Dans votre chronique, que j’invite le lecteur à lire avant d’aller plus loin, vous m’interpellez de manière fort stimulante. Même si vous caricaturez quelque peu ma thèse sur le christianisme, j’admets parfaitement une différence de point de vue entre nous. Vous soulignez son caractère collectif et politique quand j’insiste sur le caractère personnel et spirituel du message de son fonda­teur. Je comprends très bien que vous vous interrogiez sur le fondement du lien social. Dans vos écrits politiques, vous avez montré de manière convaincante que celui-ci repose toujours, d’une manière ou d’une autre, sur un « invisible », c’est-à-dire une forme quelconque de transcendance. Le Dieu des chrétiens a été cette transcendance en Europe jusqu’au XVIIIe siècle, la raison déifiée et le progrès lui ont succédé, puis le culte de la patrie et les grandes idéologies politiques du XXe siècle. Après l’échec, parfois tragique, de toutes ces religions séculières, je m’inquiète comme vous de la place que prend l’argent comme nouvelle forme de religion dans nos sociétés individualistes.
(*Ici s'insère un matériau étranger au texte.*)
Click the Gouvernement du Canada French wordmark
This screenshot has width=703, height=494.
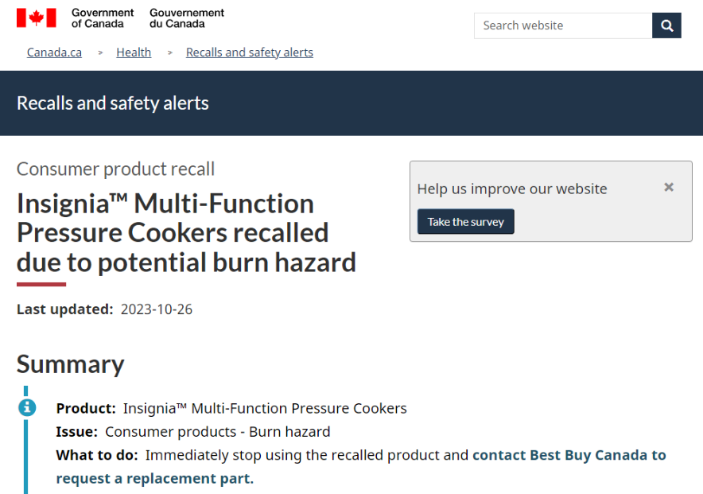coord(187,18)
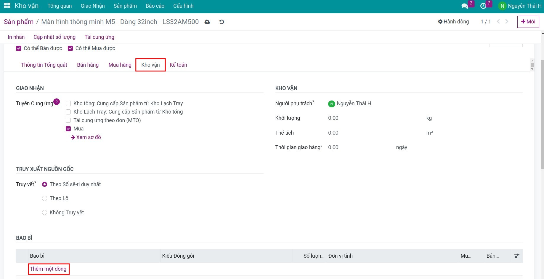
Task: Click the cloud save record icon
Action: click(207, 22)
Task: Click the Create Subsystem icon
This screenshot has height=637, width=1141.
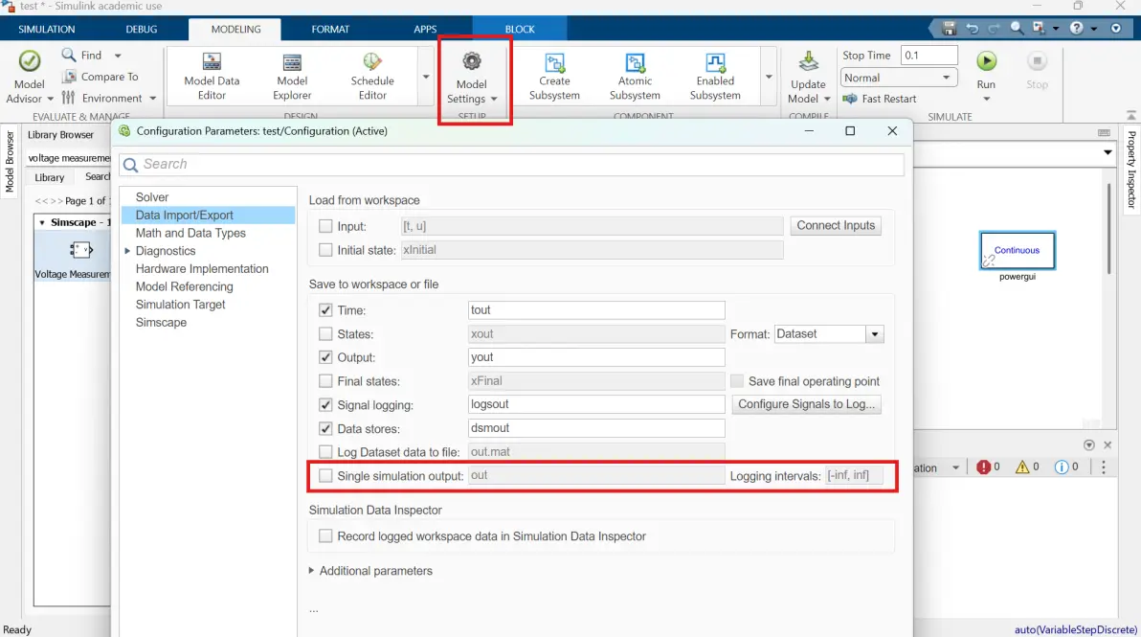Action: 554,62
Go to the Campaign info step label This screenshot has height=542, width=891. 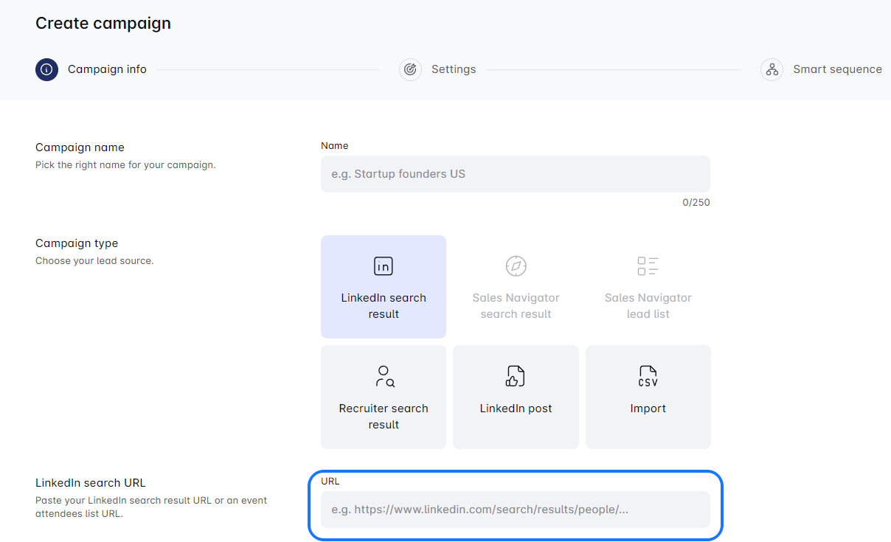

Mais que faire ?

Faut-il avoir une nostalgie de la chrétienté, c’est-à-dire d’une société régentée par la religion chrétienne, comme il existe aujourd’hui des sociétés régentées par la religion musulmane ? Nostalgie d’une société sur l’autel de laquelle étaient sacrifiés la liberté individuelle et le droit à la différence de pensée et de religion ? Ce dont je suis convaincu, c’est que cette société qui portait le nom de « chrétienne » et qui a par ailleurs construit de grandes choses, n’était pas véritablement fidèle au message de Jésus qui prônait d’une part la séparation du politi­que et du religieux, et insistait d’autre part sur la liberté individuelle et sur la dignité de la personne humaine. Je ne dis pas que le Christ a voulu supprimer toute religion, avec ses rites et ses dogmes, comme ciment d’une société, mais j’ai voulu montrer que l’essentiel de son message tend à émanciper l’individu du groupe en insistant sur sa liberté personnelle, sa vérité intérieure et son absolue dignité. À telle enseigne que nos valeurs modernes les plus sacrées – celles des droits de l’Homme – plongent en grande partie leurs racines dans ce message.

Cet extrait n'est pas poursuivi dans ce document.